-- SOURCE PASSAGE follows --

Our cat was highly sensitive, and we were still learning how best to care for him. Before he stopped eating, we had finally thought we had found how we could help him to thrive in our home. It seemed like his best years were ahead of him; and this was the most heart-breaking reality.
I tried my best to comfort him in his last days, hours, and minutes. Yet, I found little solace for myself in recognizing his immanent departure from the world we know.
I desperately wanted to see him recover, to grow even closer to our family, to share more joy, love and appreciation with him. Yet, over the last few days it continually dawned on me that there was nothing I could to to alter his fate- which ultimately we all share, albeit in unforeseen circumstances.
In our cat I saw reflections of myself, my own sensitivity to others, my own desire to feel comforted and soothed, my fear of not being ready to let go, but not having a choice.
As I sat with him the day before he was euthanized, I prayed that he would die there in my lap so that I could assure my presence with him. I thought perhaps this might assuage the guilt of euthanizing him, and again I realized that I could not control the situation that was developing in front of me, but I could be with it.
After the deed was done I placed our cat outside on a table, with blessed Tibetan incense that a friend gave to me just a few days prior. I hoped this incense would help some dakinis find him to lead him through the bardo, but really I don't know what happens after death. I found comfort in thinking that he was not alone in facing whatever was next for him.

-- SOURCE PASSAGE concluded --
-- DATA EXTRACT follows --

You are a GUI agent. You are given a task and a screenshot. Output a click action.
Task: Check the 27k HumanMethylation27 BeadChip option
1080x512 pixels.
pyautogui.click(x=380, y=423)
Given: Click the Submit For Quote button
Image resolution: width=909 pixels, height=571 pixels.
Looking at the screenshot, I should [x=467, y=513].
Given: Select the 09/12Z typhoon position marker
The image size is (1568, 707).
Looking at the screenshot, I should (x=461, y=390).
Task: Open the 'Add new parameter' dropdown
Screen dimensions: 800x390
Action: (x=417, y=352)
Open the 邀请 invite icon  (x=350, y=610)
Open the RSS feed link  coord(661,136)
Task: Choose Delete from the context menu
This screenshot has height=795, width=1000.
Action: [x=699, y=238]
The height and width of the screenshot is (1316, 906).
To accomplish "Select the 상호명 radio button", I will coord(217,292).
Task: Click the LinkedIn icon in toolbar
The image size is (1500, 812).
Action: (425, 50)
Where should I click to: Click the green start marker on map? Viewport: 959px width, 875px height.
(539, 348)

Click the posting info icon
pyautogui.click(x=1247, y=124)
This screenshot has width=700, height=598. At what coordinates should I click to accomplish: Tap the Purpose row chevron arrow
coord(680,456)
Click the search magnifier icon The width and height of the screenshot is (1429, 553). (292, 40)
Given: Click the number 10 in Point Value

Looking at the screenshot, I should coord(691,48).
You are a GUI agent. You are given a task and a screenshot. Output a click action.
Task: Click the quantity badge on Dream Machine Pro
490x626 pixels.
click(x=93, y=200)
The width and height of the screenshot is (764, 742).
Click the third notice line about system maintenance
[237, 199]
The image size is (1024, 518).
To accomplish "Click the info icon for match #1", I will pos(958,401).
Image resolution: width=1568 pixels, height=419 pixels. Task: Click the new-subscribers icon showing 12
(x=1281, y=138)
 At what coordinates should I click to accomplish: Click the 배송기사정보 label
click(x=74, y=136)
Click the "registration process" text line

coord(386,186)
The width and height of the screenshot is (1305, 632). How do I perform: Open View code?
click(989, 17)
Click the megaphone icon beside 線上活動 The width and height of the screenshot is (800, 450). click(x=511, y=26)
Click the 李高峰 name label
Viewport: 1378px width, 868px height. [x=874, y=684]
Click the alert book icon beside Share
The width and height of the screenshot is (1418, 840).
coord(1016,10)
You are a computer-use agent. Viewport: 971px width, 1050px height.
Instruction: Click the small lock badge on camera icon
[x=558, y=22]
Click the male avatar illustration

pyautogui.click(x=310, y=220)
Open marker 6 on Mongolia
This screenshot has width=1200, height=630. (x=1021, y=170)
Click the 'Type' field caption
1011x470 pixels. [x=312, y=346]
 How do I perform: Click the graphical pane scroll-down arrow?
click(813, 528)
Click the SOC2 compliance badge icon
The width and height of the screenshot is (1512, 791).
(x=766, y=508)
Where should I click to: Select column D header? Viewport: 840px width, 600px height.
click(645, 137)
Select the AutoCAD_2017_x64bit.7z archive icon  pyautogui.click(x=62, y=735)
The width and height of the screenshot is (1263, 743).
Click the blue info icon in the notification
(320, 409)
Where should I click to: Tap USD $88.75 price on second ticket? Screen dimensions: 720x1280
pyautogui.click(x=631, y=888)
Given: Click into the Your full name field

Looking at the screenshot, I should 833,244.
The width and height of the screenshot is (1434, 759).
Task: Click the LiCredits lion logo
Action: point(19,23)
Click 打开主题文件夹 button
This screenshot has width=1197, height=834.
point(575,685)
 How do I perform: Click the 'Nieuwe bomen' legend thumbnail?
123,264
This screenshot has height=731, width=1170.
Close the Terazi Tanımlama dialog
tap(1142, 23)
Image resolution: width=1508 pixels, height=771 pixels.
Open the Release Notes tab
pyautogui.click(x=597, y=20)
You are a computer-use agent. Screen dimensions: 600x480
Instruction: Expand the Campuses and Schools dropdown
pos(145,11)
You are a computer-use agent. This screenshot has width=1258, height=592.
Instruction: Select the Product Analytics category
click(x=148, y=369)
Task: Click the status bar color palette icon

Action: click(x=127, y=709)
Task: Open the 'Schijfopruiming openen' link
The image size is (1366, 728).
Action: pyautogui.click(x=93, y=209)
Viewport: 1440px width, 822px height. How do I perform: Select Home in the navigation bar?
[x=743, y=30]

-- DATA EXTRACT concluded --

## PROBLEM REQUIREMENTS
Reproduce the whole text about the death of the family cat word for word.

## SOLUTION TO THE EXERCISE
Our cat was highly sensitive, and we were still learning how best to care for him. Before he stopped eating, we had finally thought we had found how we could help him to thrive in our home. It seemed like his best years were ahead of him; and this was the most heart-breaking reality.
I tried my best to comfort him in his last days, hours, and minutes. Yet, I found little solace for myself in recognizing his immanent departure from the world we know.
I desperately wanted to see him recover, to grow even closer to our family, to share more joy, love and appreciation with him. Yet, over the last few days it continually dawned on me that there was nothing I could to to alter his fate- which ultimately we all share, albeit in unforeseen circumstances.
In our cat I saw reflections of myself, my own sensitivity to others, my own desire to feel comforted and soothed, my fear of not being ready to let go, but not having a choice.
As I sat with him the day before he was euthanized, I prayed that he would die there in my lap so that I could assure my presence with him. I thought perhaps this might assuage the guilt of euthanizing him, and again I realized that I could not control the situation that was developing in front of me, but I could be with it.
After the deed was done I placed our cat outside on a table, with blessed Tibetan incense that a friend gave to me just a few days prior. I hoped this incense would help some dakinis find him to lead him through the bardo, but really I don't know what happens after death. I found comfort in thinking that he was not alone in facing whatever was next for him.